-- Exercise data follows --
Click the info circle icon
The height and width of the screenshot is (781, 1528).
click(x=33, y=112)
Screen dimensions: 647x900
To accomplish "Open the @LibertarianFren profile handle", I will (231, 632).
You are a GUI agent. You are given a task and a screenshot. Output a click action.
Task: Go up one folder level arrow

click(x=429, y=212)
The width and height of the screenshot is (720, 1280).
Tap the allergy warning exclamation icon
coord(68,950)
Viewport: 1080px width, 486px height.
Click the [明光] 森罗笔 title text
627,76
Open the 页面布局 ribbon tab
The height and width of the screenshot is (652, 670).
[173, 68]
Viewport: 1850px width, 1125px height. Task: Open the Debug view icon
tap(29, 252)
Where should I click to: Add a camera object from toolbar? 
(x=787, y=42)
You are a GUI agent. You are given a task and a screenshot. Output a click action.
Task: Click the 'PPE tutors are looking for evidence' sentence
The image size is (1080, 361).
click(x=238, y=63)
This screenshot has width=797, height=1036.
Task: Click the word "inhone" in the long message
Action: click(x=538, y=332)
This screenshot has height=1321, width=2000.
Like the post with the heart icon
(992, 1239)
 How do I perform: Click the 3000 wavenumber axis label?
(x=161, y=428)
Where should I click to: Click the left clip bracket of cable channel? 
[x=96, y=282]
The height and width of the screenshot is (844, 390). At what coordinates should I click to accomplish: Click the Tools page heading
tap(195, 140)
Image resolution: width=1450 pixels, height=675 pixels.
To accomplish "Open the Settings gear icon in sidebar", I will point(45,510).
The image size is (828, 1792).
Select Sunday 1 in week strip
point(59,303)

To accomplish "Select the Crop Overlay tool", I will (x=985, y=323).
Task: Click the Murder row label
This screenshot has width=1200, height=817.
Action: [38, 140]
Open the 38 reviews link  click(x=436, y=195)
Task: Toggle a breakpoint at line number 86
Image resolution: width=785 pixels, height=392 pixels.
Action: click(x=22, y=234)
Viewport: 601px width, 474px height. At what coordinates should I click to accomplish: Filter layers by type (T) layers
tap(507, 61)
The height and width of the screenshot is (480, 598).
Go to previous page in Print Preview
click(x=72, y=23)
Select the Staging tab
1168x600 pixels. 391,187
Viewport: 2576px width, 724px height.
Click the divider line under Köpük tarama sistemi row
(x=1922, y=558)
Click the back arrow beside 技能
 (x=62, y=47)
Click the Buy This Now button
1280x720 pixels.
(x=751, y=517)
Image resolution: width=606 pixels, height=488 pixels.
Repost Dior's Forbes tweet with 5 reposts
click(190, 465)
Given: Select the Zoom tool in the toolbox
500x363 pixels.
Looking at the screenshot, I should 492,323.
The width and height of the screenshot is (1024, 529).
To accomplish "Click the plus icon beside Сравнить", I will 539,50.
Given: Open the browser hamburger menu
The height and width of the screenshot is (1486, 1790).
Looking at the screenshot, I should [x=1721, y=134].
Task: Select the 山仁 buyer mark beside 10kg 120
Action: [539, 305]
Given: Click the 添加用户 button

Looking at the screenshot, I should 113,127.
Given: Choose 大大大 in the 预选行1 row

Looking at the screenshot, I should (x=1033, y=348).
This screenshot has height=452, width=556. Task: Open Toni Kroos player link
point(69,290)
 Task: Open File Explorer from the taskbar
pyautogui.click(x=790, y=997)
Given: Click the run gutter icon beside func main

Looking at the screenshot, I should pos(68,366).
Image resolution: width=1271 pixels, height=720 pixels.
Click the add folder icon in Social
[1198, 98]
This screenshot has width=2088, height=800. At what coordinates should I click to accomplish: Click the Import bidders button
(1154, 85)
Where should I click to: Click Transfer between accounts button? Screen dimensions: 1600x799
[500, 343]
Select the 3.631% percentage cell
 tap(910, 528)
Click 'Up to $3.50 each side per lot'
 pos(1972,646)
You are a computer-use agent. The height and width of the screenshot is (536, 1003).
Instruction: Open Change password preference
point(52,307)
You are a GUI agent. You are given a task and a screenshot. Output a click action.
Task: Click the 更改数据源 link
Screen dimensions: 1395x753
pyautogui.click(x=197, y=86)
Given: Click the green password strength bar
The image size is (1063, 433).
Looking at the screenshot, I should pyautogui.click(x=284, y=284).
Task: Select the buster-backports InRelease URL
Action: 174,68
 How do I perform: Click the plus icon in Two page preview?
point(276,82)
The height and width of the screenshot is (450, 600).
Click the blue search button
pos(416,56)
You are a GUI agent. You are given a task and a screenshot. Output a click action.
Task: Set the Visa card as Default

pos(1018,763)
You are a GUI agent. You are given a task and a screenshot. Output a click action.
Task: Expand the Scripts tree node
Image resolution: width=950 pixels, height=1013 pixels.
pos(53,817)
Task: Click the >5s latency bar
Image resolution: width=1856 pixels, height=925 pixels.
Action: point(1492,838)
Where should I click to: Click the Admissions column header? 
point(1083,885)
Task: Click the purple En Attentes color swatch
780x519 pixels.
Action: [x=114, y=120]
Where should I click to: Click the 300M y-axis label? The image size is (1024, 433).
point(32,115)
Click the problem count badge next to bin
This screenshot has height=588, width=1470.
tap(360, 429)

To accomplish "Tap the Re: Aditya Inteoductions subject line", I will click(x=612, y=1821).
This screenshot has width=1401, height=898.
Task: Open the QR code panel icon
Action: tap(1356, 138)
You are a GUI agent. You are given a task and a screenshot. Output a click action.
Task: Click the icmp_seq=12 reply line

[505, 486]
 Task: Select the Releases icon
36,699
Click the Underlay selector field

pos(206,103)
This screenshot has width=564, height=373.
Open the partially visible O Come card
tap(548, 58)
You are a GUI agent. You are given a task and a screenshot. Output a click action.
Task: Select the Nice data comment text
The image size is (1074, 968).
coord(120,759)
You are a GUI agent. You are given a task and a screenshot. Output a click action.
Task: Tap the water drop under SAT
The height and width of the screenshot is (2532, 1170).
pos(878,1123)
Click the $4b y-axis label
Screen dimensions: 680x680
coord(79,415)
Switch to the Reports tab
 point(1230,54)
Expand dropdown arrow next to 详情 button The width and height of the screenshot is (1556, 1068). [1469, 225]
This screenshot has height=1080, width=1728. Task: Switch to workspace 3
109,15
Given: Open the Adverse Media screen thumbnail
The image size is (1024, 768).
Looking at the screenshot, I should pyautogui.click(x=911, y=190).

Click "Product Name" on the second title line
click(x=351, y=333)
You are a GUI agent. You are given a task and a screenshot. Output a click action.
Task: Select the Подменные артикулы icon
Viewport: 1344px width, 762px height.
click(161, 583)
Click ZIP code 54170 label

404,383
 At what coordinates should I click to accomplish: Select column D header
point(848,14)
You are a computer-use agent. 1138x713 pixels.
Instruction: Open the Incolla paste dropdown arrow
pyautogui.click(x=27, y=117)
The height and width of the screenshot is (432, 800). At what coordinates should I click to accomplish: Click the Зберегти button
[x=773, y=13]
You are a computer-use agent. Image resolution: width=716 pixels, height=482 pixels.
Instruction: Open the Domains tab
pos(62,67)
-- Exercise data concluded --
Once more, print all the records exactly.

Click the info circle icon
The height and width of the screenshot is (781, 1528).
click(x=33, y=112)
Screen dimensions: 647x900
To accomplish "Open the @LibertarianFren profile handle", I will (231, 632).
You are a GUI agent. You are given a task and a screenshot. Output a click action.
Task: Go up one folder level arrow

click(x=429, y=212)
The width and height of the screenshot is (720, 1280).
Tap the allergy warning exclamation icon
coord(68,950)
Viewport: 1080px width, 486px height.
Click the [明光] 森罗笔 title text
627,76
Open the 页面布局 ribbon tab
The height and width of the screenshot is (652, 670).
[173, 68]
Viewport: 1850px width, 1125px height. Task: Open the Debug view icon
tap(29, 252)
Where should I click to: Add a camera object from toolbar? 
(x=787, y=42)
You are a GUI agent. You are given a task and a screenshot. Output a click action.
Task: Click the 'PPE tutors are looking for evidence' sentence
The image size is (1080, 361).
click(x=238, y=63)
This screenshot has width=797, height=1036.
Task: Click the word "inhone" in the long message
Action: click(x=538, y=332)
This screenshot has height=1321, width=2000.
Like the post with the heart icon
(992, 1239)
 How do I perform: Click the 3000 wavenumber axis label?
(x=161, y=428)
Where should I click to: Click the left clip bracket of cable channel? 
[x=96, y=282]
The height and width of the screenshot is (844, 390). At what coordinates should I click to accomplish: Click the Tools page heading
tap(195, 140)
Image resolution: width=1450 pixels, height=675 pixels.
To accomplish "Open the Settings gear icon in sidebar", I will point(45,510).
The image size is (828, 1792).
Select Sunday 1 in week strip
point(59,303)

To accomplish "Select the Crop Overlay tool", I will (x=985, y=323).
Task: Click the Murder row label
This screenshot has width=1200, height=817.
Action: [38, 140]
Open the 38 reviews link  click(x=436, y=195)
Task: Toggle a breakpoint at line number 86
Image resolution: width=785 pixels, height=392 pixels.
Action: click(x=22, y=234)
Viewport: 601px width, 474px height. At what coordinates should I click to accomplish: Filter layers by type (T) layers
tap(507, 61)
The height and width of the screenshot is (480, 598).
Go to previous page in Print Preview
click(x=72, y=23)
Select the Staging tab
1168x600 pixels. 391,187
Viewport: 2576px width, 724px height.
Click the divider line under Köpük tarama sistemi row
(x=1922, y=558)
Click the back arrow beside 技能
 (x=62, y=47)
Click the Buy This Now button
1280x720 pixels.
(x=751, y=517)
Image resolution: width=606 pixels, height=488 pixels.
Repost Dior's Forbes tweet with 5 reposts
click(190, 465)
Given: Select the Zoom tool in the toolbox
500x363 pixels.
Looking at the screenshot, I should 492,323.
The width and height of the screenshot is (1024, 529).
To accomplish "Click the plus icon beside Сравнить", I will 539,50.
Given: Open the browser hamburger menu
The height and width of the screenshot is (1486, 1790).
Looking at the screenshot, I should [x=1721, y=134].
Task: Select the 山仁 buyer mark beside 10kg 120
Action: [539, 305]
Given: Click the 添加用户 button

Looking at the screenshot, I should 113,127.
Given: Choose 大大大 in the 预选行1 row

Looking at the screenshot, I should (x=1033, y=348).
This screenshot has height=452, width=556. Task: Open Toni Kroos player link
point(69,290)
 Task: Open File Explorer from the taskbar
pyautogui.click(x=790, y=997)
Given: Click the run gutter icon beside func main

Looking at the screenshot, I should pos(68,366).
Image resolution: width=1271 pixels, height=720 pixels.
Click the add folder icon in Social
[1198, 98]
This screenshot has width=2088, height=800. At what coordinates should I click to accomplish: Click the Import bidders button
(1154, 85)
Where should I click to: Click Transfer between accounts button? Screen dimensions: 1600x799
[500, 343]
Select the 3.631% percentage cell
 tap(910, 528)
Click 'Up to $3.50 each side per lot'
 pos(1972,646)
You are a computer-use agent. The height and width of the screenshot is (536, 1003).
Instruction: Open Change password preference
point(52,307)
You are a GUI agent. You are given a task and a screenshot. Output a click action.
Task: Click the 更改数据源 link
Screen dimensions: 1395x753
pyautogui.click(x=197, y=86)
Given: Click the green password strength bar
The image size is (1063, 433).
Looking at the screenshot, I should pyautogui.click(x=284, y=284).
Task: Select the buster-backports InRelease URL
Action: 174,68
 How do I perform: Click the plus icon in Two page preview?
point(276,82)
The height and width of the screenshot is (450, 600).
Click the blue search button
pos(416,56)
You are a GUI agent. You are given a task and a screenshot. Output a click action.
Task: Set the Visa card as Default

pos(1018,763)
You are a GUI agent. You are given a task and a screenshot. Output a click action.
Task: Expand the Scripts tree node
Image resolution: width=950 pixels, height=1013 pixels.
pos(53,817)
Task: Click the >5s latency bar
Image resolution: width=1856 pixels, height=925 pixels.
Action: point(1492,838)
Where should I click to: Click the Admissions column header? 
point(1083,885)
Task: Click the purple En Attentes color swatch
780x519 pixels.
Action: [x=114, y=120]
Where should I click to: Click the 300M y-axis label? The image size is (1024, 433).
point(32,115)
Click the problem count badge next to bin
This screenshot has height=588, width=1470.
tap(360, 429)

To accomplish "Tap the Re: Aditya Inteoductions subject line", I will click(x=612, y=1821).
This screenshot has width=1401, height=898.
Task: Open the QR code panel icon
Action: tap(1356, 138)
You are a GUI agent. You are given a task and a screenshot. Output a click action.
Task: Click the icmp_seq=12 reply line

[505, 486]
 Task: Select the Releases icon
36,699
Click the Underlay selector field

pos(206,103)
This screenshot has width=564, height=373.
Open the partially visible O Come card
tap(548, 58)
You are a GUI agent. You are given a task and a screenshot. Output a click action.
Task: Select the Nice data comment text
The image size is (1074, 968).
coord(120,759)
You are a GUI agent. You are given a task and a screenshot. Output a click action.
Task: Tap the water drop under SAT
The height and width of the screenshot is (2532, 1170).
pos(878,1123)
Click the $4b y-axis label
Screen dimensions: 680x680
coord(79,415)
Switch to the Reports tab
 point(1230,54)
Expand dropdown arrow next to 详情 button The width and height of the screenshot is (1556, 1068). [1469, 225]
This screenshot has height=1080, width=1728. Task: Switch to workspace 3
109,15
Given: Open the Adverse Media screen thumbnail
The image size is (1024, 768).
Looking at the screenshot, I should pyautogui.click(x=911, y=190).

Click "Product Name" on the second title line
click(x=351, y=333)
You are a GUI agent. You are given a task and a screenshot. Output a click action.
Task: Select the Подменные артикулы icon
Viewport: 1344px width, 762px height.
click(161, 583)
Click ZIP code 54170 label

404,383
 At what coordinates should I click to accomplish: Select column D header
point(848,14)
You are a computer-use agent. 1138x713 pixels.
Instruction: Open the Incolla paste dropdown arrow
pyautogui.click(x=27, y=117)
The height and width of the screenshot is (432, 800). At what coordinates should I click to accomplish: Click the Зберегти button
[x=773, y=13]
You are a computer-use agent. Image resolution: width=716 pixels, height=482 pixels.
Instruction: Open the Domains tab
pos(62,67)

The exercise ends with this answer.